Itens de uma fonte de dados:

* * *

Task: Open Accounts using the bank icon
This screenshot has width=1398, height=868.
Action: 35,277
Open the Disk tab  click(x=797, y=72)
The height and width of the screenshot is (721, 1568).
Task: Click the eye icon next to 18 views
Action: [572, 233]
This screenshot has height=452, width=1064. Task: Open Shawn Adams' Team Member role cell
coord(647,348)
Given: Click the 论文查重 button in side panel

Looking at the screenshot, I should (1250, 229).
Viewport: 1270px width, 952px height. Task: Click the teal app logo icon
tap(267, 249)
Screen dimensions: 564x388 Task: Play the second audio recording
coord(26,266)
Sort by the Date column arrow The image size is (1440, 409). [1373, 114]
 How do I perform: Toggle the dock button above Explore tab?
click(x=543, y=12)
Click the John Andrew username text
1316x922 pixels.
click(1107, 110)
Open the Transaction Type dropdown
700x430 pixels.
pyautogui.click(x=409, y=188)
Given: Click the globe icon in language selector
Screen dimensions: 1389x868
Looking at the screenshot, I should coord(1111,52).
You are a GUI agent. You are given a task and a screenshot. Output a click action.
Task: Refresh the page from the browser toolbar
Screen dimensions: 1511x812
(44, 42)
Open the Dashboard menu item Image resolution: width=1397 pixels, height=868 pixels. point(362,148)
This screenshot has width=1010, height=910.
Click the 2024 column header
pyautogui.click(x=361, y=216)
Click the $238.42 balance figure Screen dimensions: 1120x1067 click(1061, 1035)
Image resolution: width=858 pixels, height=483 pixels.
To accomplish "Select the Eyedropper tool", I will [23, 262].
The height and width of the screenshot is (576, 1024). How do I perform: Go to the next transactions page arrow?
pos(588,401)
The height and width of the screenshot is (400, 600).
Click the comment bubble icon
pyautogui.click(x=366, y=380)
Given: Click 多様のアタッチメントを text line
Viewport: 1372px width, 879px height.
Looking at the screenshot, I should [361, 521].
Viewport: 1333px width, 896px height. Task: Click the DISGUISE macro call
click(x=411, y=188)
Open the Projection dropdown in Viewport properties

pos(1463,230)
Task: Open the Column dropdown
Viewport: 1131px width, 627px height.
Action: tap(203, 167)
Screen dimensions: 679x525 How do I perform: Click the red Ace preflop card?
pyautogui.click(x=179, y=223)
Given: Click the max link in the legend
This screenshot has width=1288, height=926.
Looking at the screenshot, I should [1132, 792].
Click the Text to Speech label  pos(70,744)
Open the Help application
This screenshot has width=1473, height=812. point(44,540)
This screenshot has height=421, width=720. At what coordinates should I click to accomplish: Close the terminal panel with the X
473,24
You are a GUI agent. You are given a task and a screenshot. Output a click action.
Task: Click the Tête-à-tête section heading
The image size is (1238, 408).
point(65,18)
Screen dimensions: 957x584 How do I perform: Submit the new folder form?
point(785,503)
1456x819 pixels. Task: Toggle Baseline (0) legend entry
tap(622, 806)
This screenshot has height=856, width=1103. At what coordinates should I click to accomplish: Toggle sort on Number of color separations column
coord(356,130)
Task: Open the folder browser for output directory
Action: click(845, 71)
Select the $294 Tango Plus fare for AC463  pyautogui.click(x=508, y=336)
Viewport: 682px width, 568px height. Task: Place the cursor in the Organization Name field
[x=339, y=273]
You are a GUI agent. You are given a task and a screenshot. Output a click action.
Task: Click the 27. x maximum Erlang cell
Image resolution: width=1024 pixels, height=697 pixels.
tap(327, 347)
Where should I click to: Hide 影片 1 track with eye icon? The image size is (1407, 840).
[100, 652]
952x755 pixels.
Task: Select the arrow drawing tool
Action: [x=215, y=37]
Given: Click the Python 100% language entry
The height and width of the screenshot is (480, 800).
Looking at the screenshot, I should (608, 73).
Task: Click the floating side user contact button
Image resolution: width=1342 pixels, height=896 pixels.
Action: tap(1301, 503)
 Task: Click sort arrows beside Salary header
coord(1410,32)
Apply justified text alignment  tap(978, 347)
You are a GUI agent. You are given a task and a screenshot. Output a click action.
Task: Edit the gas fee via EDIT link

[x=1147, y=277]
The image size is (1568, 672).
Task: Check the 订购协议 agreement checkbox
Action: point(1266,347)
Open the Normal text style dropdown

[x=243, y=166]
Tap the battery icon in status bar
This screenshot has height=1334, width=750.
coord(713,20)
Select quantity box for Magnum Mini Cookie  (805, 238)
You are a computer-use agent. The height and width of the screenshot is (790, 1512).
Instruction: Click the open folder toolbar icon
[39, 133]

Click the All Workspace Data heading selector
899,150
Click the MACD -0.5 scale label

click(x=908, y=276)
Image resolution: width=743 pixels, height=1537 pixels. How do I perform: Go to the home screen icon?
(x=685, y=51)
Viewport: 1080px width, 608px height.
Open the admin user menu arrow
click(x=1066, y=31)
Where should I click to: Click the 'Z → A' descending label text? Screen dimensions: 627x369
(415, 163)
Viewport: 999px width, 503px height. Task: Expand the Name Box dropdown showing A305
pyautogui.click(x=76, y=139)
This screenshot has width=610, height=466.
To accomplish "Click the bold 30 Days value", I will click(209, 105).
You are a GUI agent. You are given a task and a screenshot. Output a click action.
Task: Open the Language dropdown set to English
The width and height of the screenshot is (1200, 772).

* * *

- INSTRUÇÕES DA TAREFA: Repita tal qual as linhas dos itens, começando pela primeira e terminando na que contém "Looking at the screenshot, I should [361, 521].", com as duas extremidades incluídas.

- EXERCÍCIO RESOLVIDO:
Task: Open Accounts using the bank icon
This screenshot has width=1398, height=868.
Action: 35,277
Open the Disk tab  click(x=797, y=72)
The height and width of the screenshot is (721, 1568).
Task: Click the eye icon next to 18 views
Action: [572, 233]
This screenshot has height=452, width=1064. Task: Open Shawn Adams' Team Member role cell
coord(647,348)
Given: Click the 论文查重 button in side panel

Looking at the screenshot, I should (1250, 229).
Viewport: 1270px width, 952px height. Task: Click the teal app logo icon
tap(267, 249)
Screen dimensions: 564x388 Task: Play the second audio recording
coord(26,266)
Sort by the Date column arrow The image size is (1440, 409). [1373, 114]
 How do I perform: Toggle the dock button above Explore tab?
click(x=543, y=12)
Click the John Andrew username text
1316x922 pixels.
click(1107, 110)
Open the Transaction Type dropdown
700x430 pixels.
pyautogui.click(x=409, y=188)
Given: Click the globe icon in language selector
Screen dimensions: 1389x868
Looking at the screenshot, I should coord(1111,52).
You are a GUI agent. You are given a task and a screenshot. Output a click action.
Task: Refresh the page from the browser toolbar
Screen dimensions: 1511x812
(44, 42)
Open the Dashboard menu item Image resolution: width=1397 pixels, height=868 pixels. point(362,148)
This screenshot has width=1010, height=910.
Click the 2024 column header
pyautogui.click(x=361, y=216)
Click the $238.42 balance figure Screen dimensions: 1120x1067 click(1061, 1035)
Image resolution: width=858 pixels, height=483 pixels.
To accomplish "Select the Eyedropper tool", I will [23, 262].
The height and width of the screenshot is (576, 1024). How do I perform: Go to the next transactions page arrow?
pos(588,401)
The height and width of the screenshot is (400, 600).
Click the comment bubble icon
pyautogui.click(x=366, y=380)
Given: Click 多様のアタッチメントを text line
Viewport: 1372px width, 879px height.
Looking at the screenshot, I should [361, 521].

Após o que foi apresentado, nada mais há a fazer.